Submit your use case or success story to the 2023 edition of the Dataiku Frontrunner Awards ENTER YOUR SUBMISSION

Non idempotent problem with variable expansions in recipe formula language

haoxian
Level 2
Non idempotent problem with variable expansions in recipe formula language

Hello, 

I am trying to use variable expansion to rename my clusters_label column and some date matching operations with formula. 

1. A same formula code works with the "group" recipe, but not formula in "prepare" recipe. 

2. The third way of accessing variables in formula of recipe are not idempotent.

 

${variable_name}, variables.variable_name, variable_name

 

 have different results. 

 

3. Spark engine outputs empty column while local stream has the correct output. 

Do you have any suggestion/solution on this?
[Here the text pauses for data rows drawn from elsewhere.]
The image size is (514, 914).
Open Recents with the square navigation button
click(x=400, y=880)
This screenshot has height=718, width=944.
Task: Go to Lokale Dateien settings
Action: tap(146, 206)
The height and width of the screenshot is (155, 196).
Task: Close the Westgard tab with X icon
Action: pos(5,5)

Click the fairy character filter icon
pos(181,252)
Thank you very much. 

PS: I have to use Spark(due to the data volume) and formula in recipe. 

0 Kudos
11 Replies
fchataigner2
Dataiker

Hi,

1) Can you share the formula, and where/how it's used in the various recipes

2) what are the different results? Note that using ${...} means you replace the value directly in the formula text, so it happens before evaluation (as opposed to the other 2)
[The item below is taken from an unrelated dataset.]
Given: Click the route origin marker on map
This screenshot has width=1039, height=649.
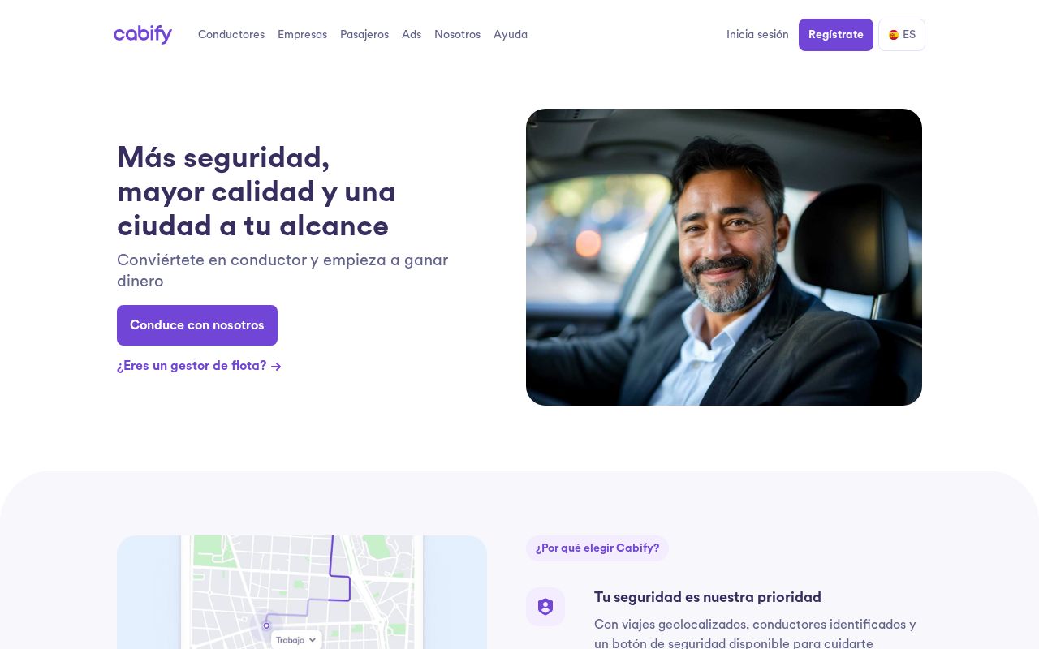Looking at the screenshot, I should [x=266, y=625].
3) is it with the formula of 1) ? or an unrelated recipe?

0 Kudos
haoxian
Level 2
Author

Hello, Thank you for you quick response. 

Example 1: 

Hereby the variable 

{
    "cluster_model_1_naming_mapping": [
        {"cluster": "cluster_outliers", "new_name": "HCA-BF-HP-BN"},
        {"cluster": "cluster_0", "new_name": "BCA-BF-BP-HN"},
        {"cluster": "cluster_1", "new_name": "BCA-BF-HP-BN"},
        {"cluster": "cluster_2", "new_name": "BCA-BF-BP-BN"},
        {"cluster": "cluster_3", "new_name": "BCA-HF-BP-BN"},
        {"cluster": "cluster_4", "new_name": "HCA-HF-BP-HN"},
        {"cluster": "cluster_5", "new_name": "MCA-BF-BP-BN"}
    ]
}

The formula used is 

filter(variables.cluster_model_1_naming_mapping, item, item["cluster"] == cluster_labels)[0]["new_name"]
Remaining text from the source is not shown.